Yesterday I was really busy at work. I only had a few minutes here and there to try and get things done. I took a couple to vent on BOTB and then ran off again. I did this because usually I can word-vomit it out there, feel better, and move on. But, I didn't feel better. My day got busier and I kept thinking about my uncle and friends nephew feeling bad that there was nothing I could do for them. (Note in case you didn't see my post - I found out Tuesday that my uncle has colon cancer and the nephew of some good friends of ours has leukemia - he is 8 years old.)
Fast forward a few hours. I am at home with J and my mom calls me crying. She tells me that our good family friend, Jay, has pancreatic cancer. It has already spread quite agressively and they are guessing he has just a few months left. I bawled. Is it terrible that I felt more for my childhood neighbor than my uncle? My uncle and I were never that close and Jay and I have had a relationship all my life.
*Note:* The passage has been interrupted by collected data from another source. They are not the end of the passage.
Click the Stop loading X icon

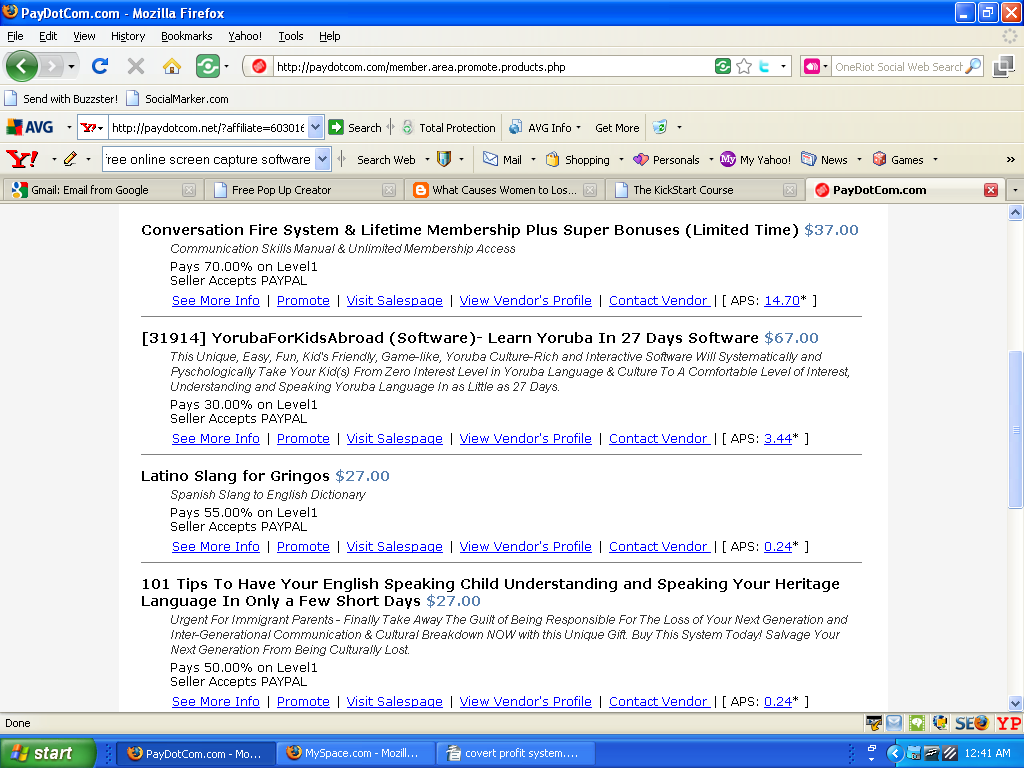point(136,67)
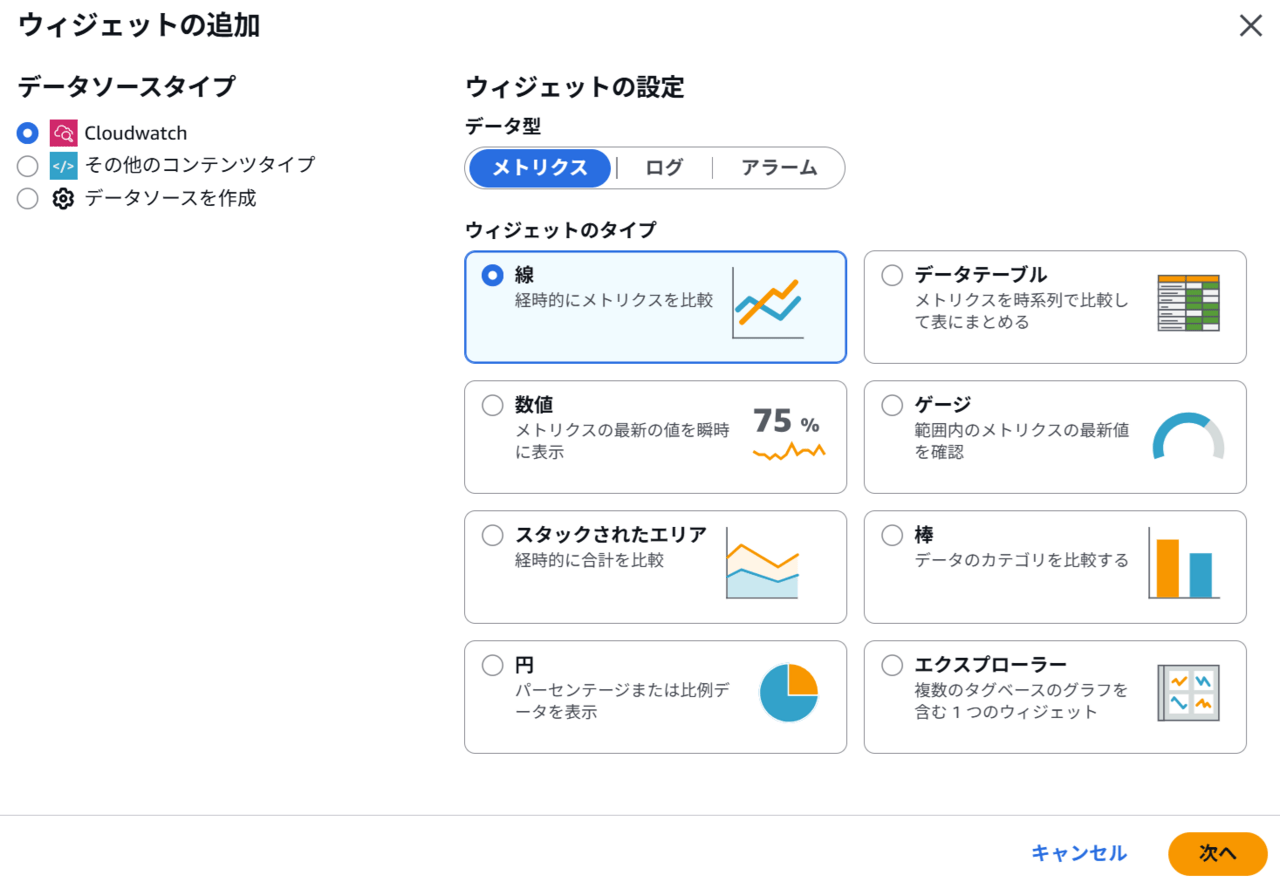
Task: Switch to the アラーム data type tab
Action: [x=779, y=168]
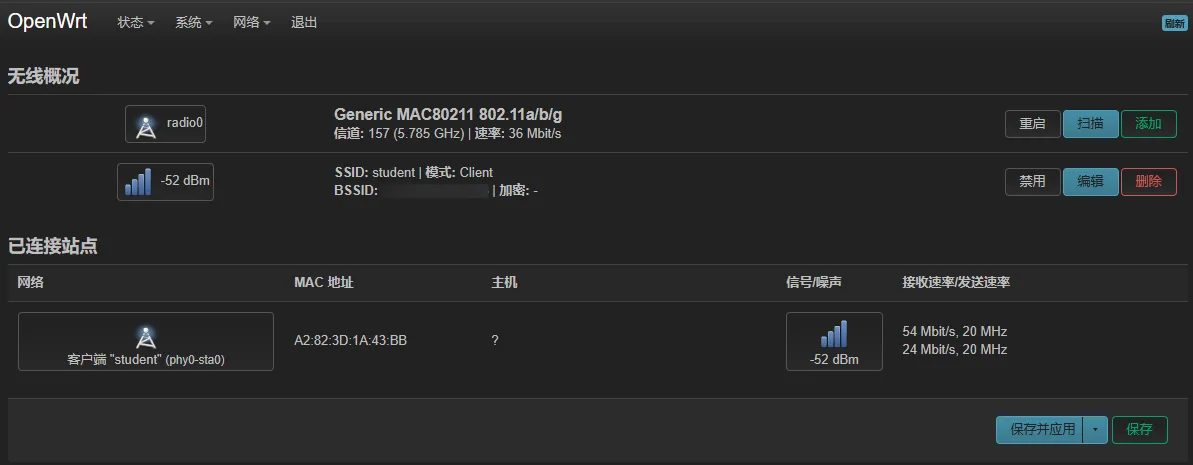This screenshot has height=465, width=1193.
Task: Restart radio0 with 重启 button
Action: [1032, 124]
Jay and my grandpa were great friends. When my grandpa passed I think my mom found comfort that Jay was still here and lived right next door. She found a bit of her dad in him. She babysat Jay's children (his son passed away about a year ago and he has a daughter in CA) and his daughter baby sat me when I was little.
Jay was a lot of things for me. When my parents were divorced (I was 8) he was a good strong male role model for me. He gave me my first job - it may have been pine cones for a penny a piece, but his yard was loaded with them and I was there every day after school. When I was 10, he taught me to drive. Not just driving, but how to change a tire, how to check the oil. And not just to drive any car, but his mint condition 1964 baby blue Chevy Impala. He played basketball in our cul-de-sac for hours, teaching me to play Horse. Jay and his son taught me to throw a frisbee and my first spiral. I swung on my first hammock in his backyard. He gave me a collectors addition set of oringal Crayola crayons and his classic authenic Chicago Bulls jacket.
So many of my good childhood memories involve him and his family in some way. Essentially he is my family. He helped to mold a lot of who I am today.
What makes me feel worse is that since I moved about 30 minutes away (4 years ago) I have barely seen him. It is a quick hello as I come to visit my mom and grandma. I hope that he knows how much he means to me. I hope that I have the opportunity to tell him.
I'm sorry for all of this. Don't feel bad about WHO you get emotional about. Bonds in life are tricky things and your heart can not be controlled. Let him know how you feel, its not too late.